Дали, просторы, горизонты – все это голоса бесконечности внешней; – чем
более, однако, вызревает фаустовская душа, тем страстнее отдается она
чувству бесконечности внутренней, ощущению вечности.
Портреты ХVII столетия, прежде всего портреты Тициана и Рембрандта,
живут ощущением этой вечности, они изображают человека не так, как его
изображала античность, но как внешнее, природное лицо, но как внутренне
становящуюся личность. В портретах Рембрандта постоянно звучит великая тема
судьбы человека. Они исполнены музыки вечности.

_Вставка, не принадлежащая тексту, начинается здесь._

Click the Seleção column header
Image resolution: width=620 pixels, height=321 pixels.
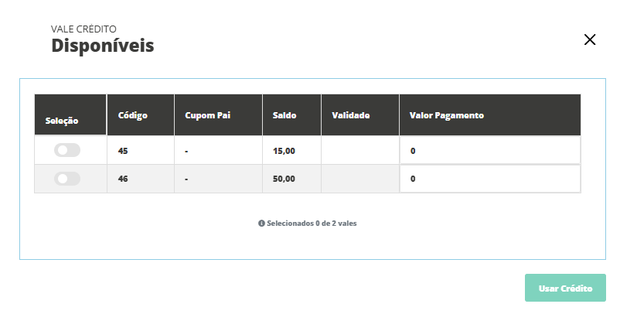pos(62,121)
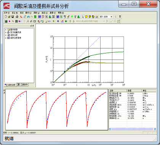Open a file via folder icon

tap(9, 17)
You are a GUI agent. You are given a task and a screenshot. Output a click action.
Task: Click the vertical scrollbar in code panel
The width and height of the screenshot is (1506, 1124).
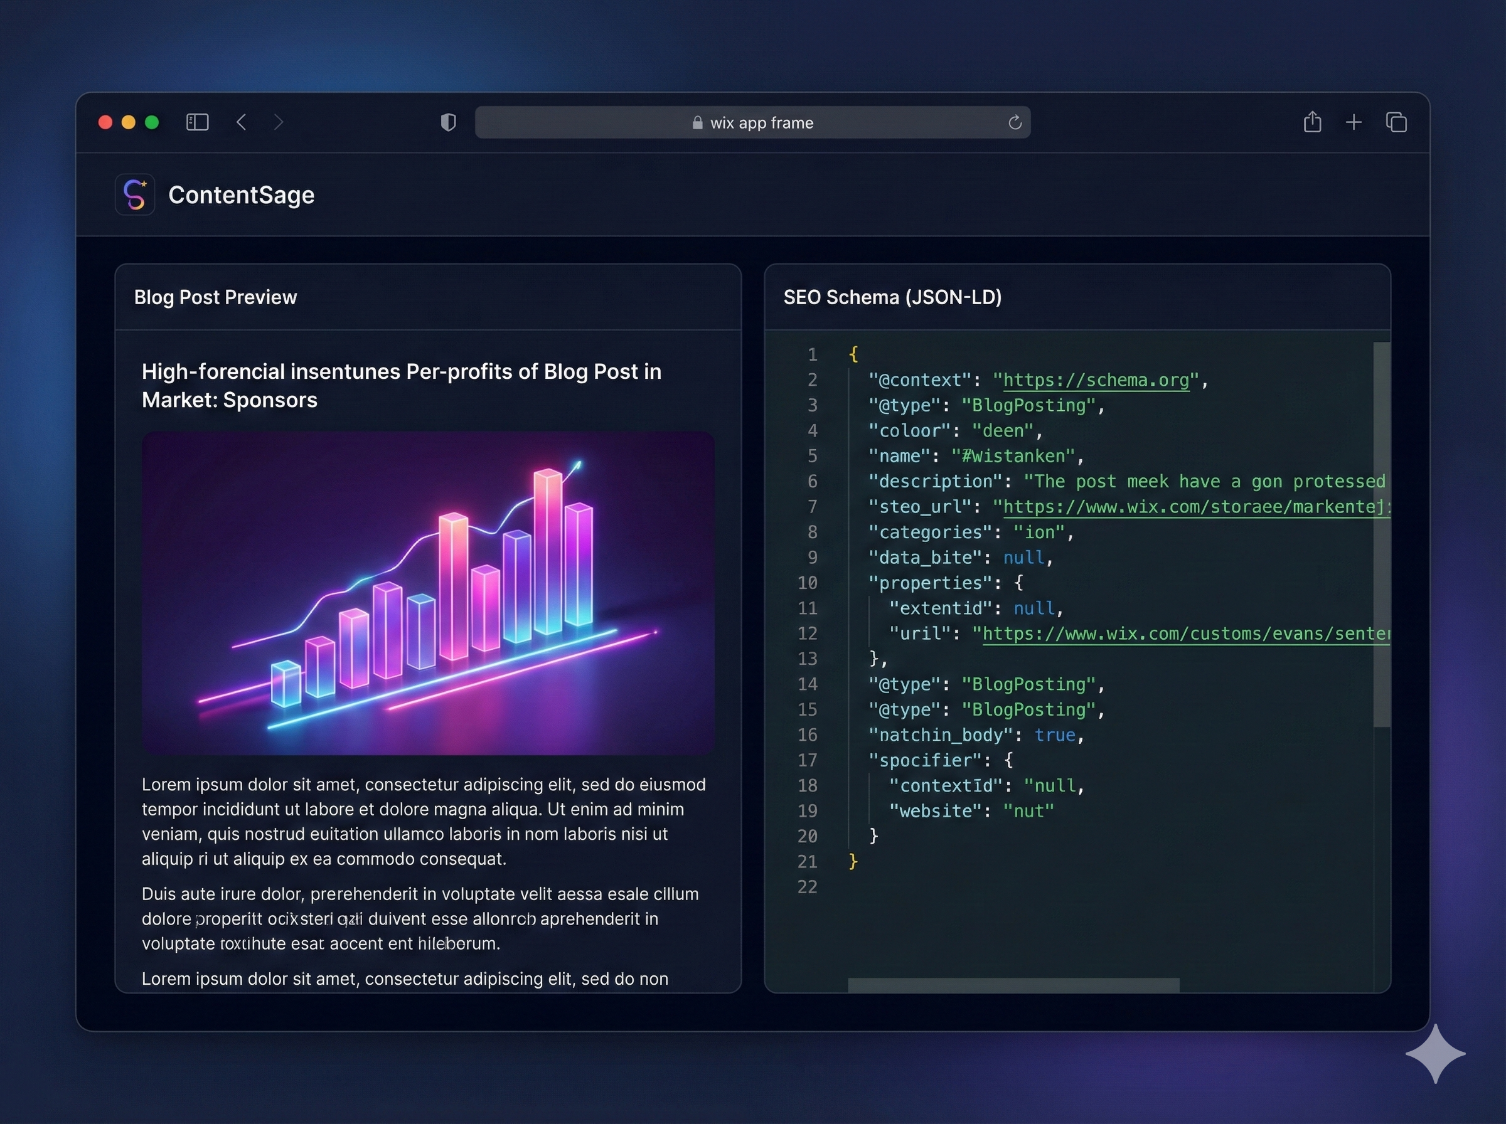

Портрет – характернейшая эстетическая категория фаустовского
творчества. Фаустовский портрет всегда автопортрет. Все великие портреты
фаустовского искусства: Парсифаль, Фауст, Гамлет – исповеди, биографии,
автопортреты. Исповедь была введена в церкви в IХ столетии. Окончательно
установлена в 1215 году. ХVIII столетие эпоха дневников, писем,
автобиографий, исповедей. Эпоха предельного отклонения фаустовского
искусства от искусства аполлинической души. Нельзя представить себе
автопортрета Скопаса и нельзя не мыслить нового искусства иначе, как в
образе постоянно переписываемого автопортрета фаустовской души.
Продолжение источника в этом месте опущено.